Aufgabe 1: Welche Felder im Lesetext zum Buch „Kollektorgang“ haben keinen Eintrag? Nenne sie alle.
Aufgabe 2: Gib den Absatz im Lesetext zum Buch „Kollektorgang“, der mit „Mario stirbt mit knapp 14 Jahren“ beginnt, als kurze Stichpunktliste wieder.
Aufgabe 3:
Beantworte mit dem Lesetext zum Buch „Kollektorgang“:
(a) In welchem Verlag ist das Buch erschienen?
(b) Für welches Lesealter ist es gedacht?
(c) Welche Bewertung erhält es?

Lesetext:

Kollektorgang

Autor*in
Blum, David
ISBN
978-3-407-75734-0
Übersetzer*in
Ori. Sprache
Illustrator*in
Seitenanzahl
126
Verlag
Beltz & Gelberg
Gattung
Taschenbuch
Ort
Weinheim
Jahr
2023
Lesealter
14-15 Jahre
Einsatzmöglichkeiten
BüchereiKlassenlektüre
Preis
14,00 €
Bewertung
sehr empfehlenswert

Schlagwörter

Teaser

Mario stirbt mit knapp 14 Jahren einen gewaltsamen Tod. Rückblickend erzählt er von dem Boxkampf und von der Feindschaft zwischen den beiden rivalisierenden Gangs in einer Plattenbausiedlung der Nachwendezeit.

Datenauszug:
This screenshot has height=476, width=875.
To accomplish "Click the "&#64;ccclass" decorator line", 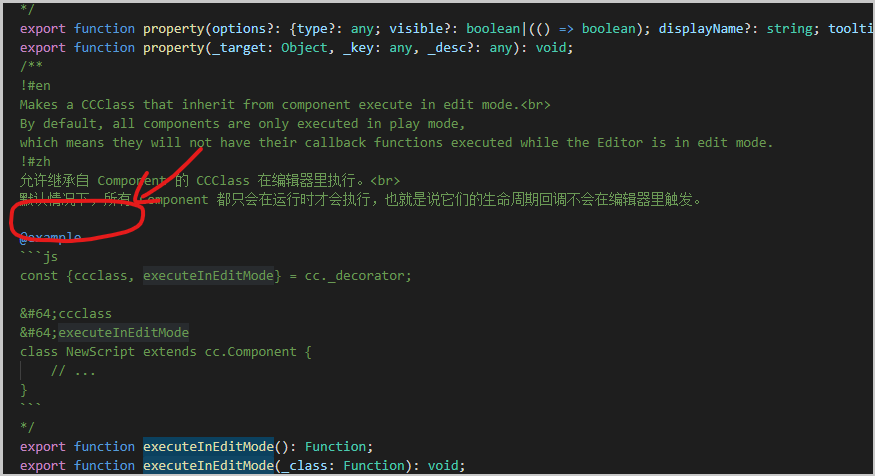I will 66,313.
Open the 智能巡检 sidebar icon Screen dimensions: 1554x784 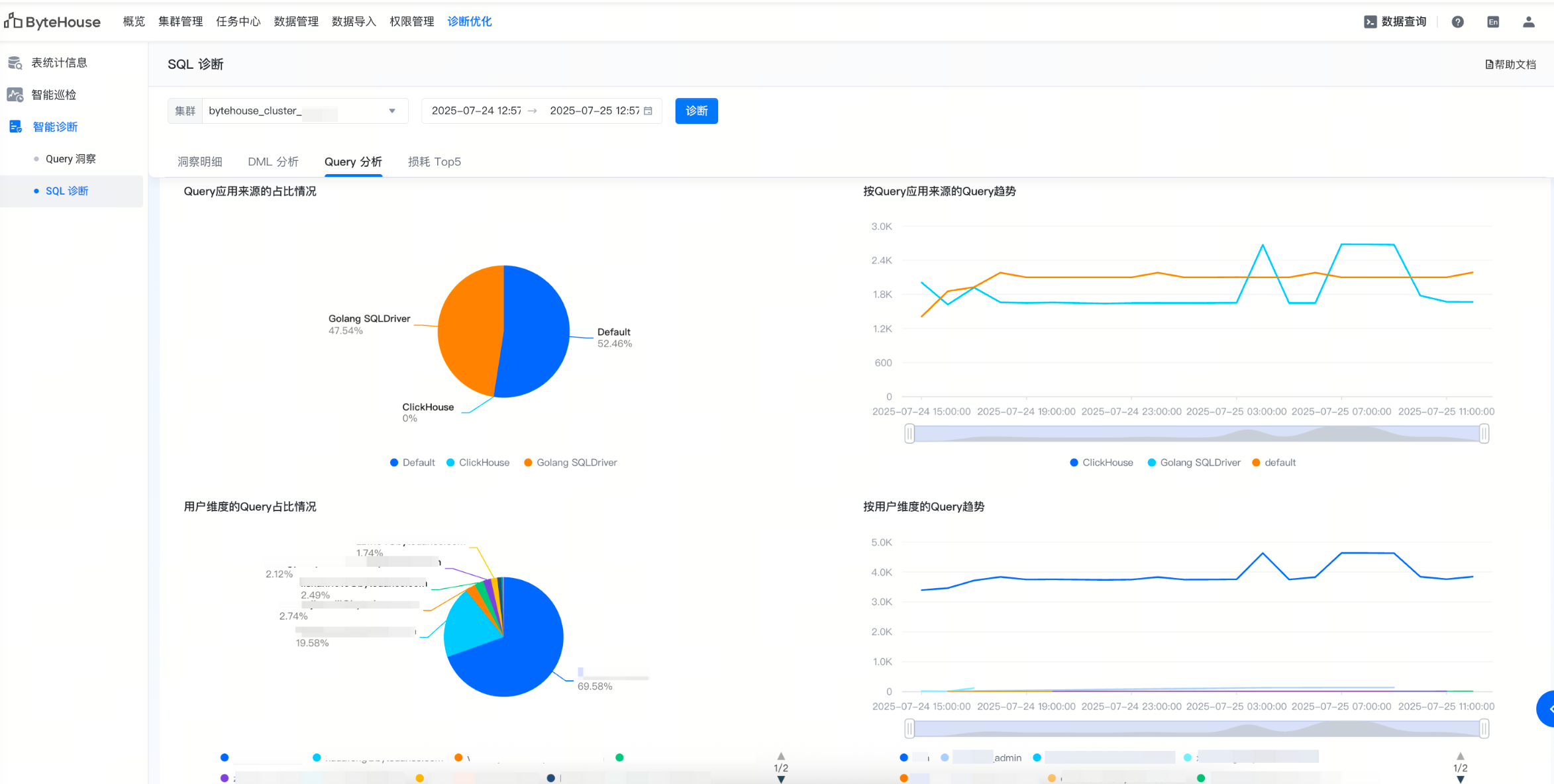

Lösung 1:
- Übersetzer*in
- Ori. Sprache
- Illustrator*in
- Schlagwörter

Lösung 2:
- Mario stirbt mit knapp 14 Jahren gewaltsam.
- Er erzählt rückblickend vom Boxkampf.
- Er erzählt auch von der Feindschaft zweier rivalisierender Gangs.
- Schauplatz ist eine Plattenbausiedlung der Nachwendezeit.

Lösung 3:
(a) Beltz & Gelberg
(b) 14–15 Jahre
(c) sehr empfehlenswert